Excerpted text
The objective of this grant is the preclinical development of MRS-2541, a novel antibiotic structure
targeting Gram+ bacteria by a new mechanism of action. MRS-2541 inhibits bacterial methionyl-
tRNA synthetase required for bacterial protein synthesis, which is very different from its
mammalian counterpart. MRS-2541 is the result of an arduous testing cascade of over 500
compounds requiring broad-spectrum in vitro and in vivo Gram+ activity, a low resistance
frequency and minimal hERG and mitochondrial toxicity.
The initial clinical indication will be acute bacterial skin and skin structure infections (ABSSSI) with
clear endpoints and relatively easy enrollments. MRS-2541 is highly potent against serious
pathogens such as methicillin resistant Staphylococcus aureus (MRSA), vancomycin resistant
Enterococcus faecium (VRE), and Streptococcus species, with minimum inhibitory concentrations
(MICs) ≤ 0.5 µg/mL, which are below those of widely used drugs such as vancomycin and
linezolid. MRS-2541 has minimal cytotoxicity on mammalian cells, is well tolerated in mice at 150
mg/Kg/day, has excellent oral bioavailability, and is as efficacious as linezolid in the S. aureus
and S. pyogenes thigh murine models of infection by both the oral and subcutaneous route.

Records provided
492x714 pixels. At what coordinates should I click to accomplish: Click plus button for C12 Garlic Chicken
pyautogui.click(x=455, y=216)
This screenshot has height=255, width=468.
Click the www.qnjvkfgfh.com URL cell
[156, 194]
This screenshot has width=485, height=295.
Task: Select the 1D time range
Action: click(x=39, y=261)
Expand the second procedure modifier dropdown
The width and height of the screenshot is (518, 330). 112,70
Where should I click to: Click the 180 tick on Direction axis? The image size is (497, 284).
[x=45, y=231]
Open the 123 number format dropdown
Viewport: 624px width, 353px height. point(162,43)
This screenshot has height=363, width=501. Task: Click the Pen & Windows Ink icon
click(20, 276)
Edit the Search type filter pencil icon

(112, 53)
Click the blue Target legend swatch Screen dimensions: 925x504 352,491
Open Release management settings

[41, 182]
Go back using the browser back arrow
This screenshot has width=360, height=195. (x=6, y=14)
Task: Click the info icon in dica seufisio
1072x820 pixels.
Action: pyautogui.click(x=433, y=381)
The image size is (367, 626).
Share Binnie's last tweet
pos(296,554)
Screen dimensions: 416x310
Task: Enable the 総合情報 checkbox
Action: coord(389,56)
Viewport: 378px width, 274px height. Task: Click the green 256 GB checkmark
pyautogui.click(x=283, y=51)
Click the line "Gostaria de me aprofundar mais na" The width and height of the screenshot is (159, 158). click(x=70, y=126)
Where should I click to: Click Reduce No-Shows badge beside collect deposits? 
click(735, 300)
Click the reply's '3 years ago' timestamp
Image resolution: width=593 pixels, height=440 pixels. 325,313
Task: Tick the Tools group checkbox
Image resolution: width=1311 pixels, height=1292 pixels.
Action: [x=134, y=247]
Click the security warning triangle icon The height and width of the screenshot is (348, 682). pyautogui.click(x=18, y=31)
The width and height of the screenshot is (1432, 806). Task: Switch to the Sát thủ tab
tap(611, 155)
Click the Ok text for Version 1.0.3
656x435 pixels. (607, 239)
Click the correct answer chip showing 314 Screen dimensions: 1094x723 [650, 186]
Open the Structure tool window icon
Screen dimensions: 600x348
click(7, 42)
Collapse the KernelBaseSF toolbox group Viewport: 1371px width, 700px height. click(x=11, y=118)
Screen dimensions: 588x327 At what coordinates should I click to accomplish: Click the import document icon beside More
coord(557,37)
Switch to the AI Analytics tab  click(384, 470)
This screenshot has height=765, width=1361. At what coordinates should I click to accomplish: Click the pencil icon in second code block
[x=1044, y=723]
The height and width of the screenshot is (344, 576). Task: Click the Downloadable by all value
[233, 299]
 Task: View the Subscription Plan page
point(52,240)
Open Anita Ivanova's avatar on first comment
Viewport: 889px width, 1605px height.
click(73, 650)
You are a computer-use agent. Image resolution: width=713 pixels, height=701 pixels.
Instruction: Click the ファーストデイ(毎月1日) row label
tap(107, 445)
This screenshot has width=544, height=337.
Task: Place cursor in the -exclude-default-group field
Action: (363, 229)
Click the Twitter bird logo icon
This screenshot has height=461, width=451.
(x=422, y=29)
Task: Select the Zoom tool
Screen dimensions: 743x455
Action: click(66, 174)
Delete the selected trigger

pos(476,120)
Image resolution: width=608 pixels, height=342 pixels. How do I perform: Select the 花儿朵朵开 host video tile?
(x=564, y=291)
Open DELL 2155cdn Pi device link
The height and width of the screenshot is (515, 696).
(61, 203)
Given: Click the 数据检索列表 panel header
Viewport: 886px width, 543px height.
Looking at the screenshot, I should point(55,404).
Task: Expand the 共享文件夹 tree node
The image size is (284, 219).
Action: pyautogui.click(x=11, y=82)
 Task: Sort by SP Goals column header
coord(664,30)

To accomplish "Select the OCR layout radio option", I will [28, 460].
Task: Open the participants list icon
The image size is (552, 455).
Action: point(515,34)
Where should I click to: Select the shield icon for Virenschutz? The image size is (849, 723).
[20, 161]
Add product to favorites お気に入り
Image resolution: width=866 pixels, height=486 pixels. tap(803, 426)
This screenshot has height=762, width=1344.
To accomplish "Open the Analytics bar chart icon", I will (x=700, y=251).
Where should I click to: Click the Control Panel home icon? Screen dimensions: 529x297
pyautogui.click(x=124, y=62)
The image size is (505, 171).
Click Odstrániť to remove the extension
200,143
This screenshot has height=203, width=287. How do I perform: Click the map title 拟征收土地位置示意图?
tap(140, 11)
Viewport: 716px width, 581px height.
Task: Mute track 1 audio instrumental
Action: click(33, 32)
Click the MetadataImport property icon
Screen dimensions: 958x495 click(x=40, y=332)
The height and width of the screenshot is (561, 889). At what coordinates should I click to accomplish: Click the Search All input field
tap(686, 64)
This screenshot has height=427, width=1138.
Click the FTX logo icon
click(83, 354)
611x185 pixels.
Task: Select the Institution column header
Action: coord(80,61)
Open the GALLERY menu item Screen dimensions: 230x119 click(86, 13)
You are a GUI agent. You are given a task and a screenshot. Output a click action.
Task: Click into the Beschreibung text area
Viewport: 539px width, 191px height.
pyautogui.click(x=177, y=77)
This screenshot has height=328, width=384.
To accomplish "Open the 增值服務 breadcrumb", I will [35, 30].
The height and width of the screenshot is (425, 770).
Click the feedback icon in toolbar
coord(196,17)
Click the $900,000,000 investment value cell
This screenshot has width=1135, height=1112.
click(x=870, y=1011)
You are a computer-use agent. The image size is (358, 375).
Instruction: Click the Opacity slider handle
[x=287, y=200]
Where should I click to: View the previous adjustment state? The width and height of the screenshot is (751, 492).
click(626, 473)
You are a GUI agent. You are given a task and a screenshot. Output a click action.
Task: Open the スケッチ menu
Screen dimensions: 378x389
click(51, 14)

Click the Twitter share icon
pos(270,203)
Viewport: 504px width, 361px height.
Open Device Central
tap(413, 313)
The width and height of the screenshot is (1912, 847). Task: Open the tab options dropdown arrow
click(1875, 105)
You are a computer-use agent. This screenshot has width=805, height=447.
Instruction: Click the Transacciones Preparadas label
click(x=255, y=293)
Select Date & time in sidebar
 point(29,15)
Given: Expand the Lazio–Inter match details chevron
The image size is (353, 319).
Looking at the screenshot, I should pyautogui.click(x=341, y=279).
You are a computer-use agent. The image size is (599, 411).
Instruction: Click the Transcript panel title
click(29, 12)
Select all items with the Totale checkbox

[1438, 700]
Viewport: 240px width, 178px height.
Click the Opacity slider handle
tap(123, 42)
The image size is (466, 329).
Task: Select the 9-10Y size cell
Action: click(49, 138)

Required tasks
1) According to the MRS-2541 excerpt, which enzyme does MRS-2541 inhibit?
2) Using the MRS-2541 excerpt, explain why acute bacterial skin and skin structure infections were chosen as the initial clinical indication.

Results by task
1) MRS-2541 inhibits bacterial methionyl-tRNA synthetase.

2) Acute bacterial skin and skin structure infections (ABSSSI) were chosen because they have clear endpoints and relatively easy enrollments.